Dataset records START

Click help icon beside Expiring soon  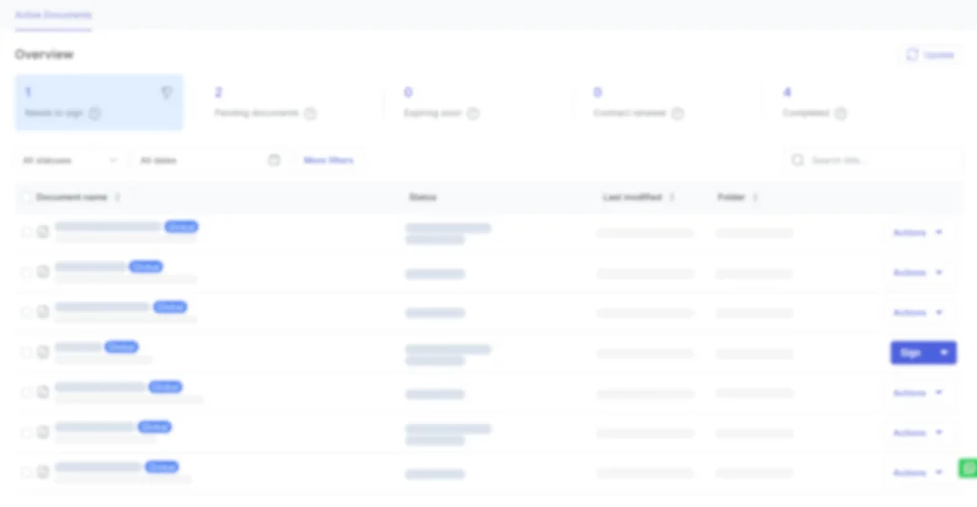(x=473, y=114)
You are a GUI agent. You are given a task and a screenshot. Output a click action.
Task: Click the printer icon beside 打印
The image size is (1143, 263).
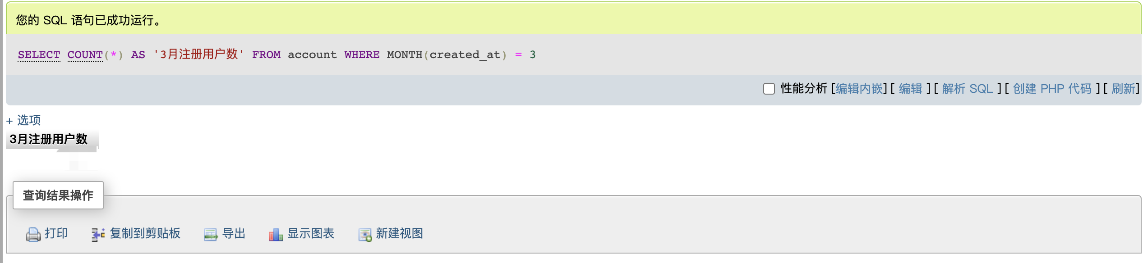point(33,234)
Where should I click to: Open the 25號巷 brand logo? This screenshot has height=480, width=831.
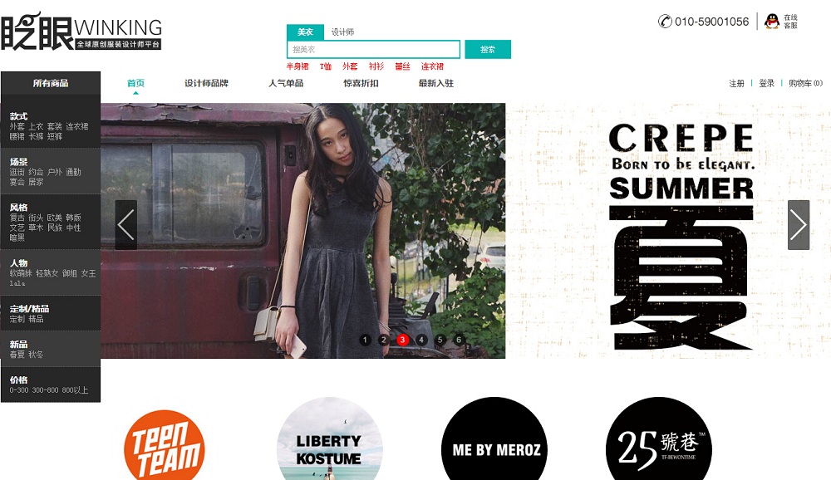click(x=658, y=438)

Dataset records END

What needs to be done:
All lines from the one containing "The image size is (1143, 263)." through the end of the data are to be restated exactly, with nothing else and without the pictures.

Task response:
The image size is (1143, 263).
point(33,234)
Where should I click to: Open the 25號巷 brand logo? This screenshot has height=480, width=831.
click(x=658, y=438)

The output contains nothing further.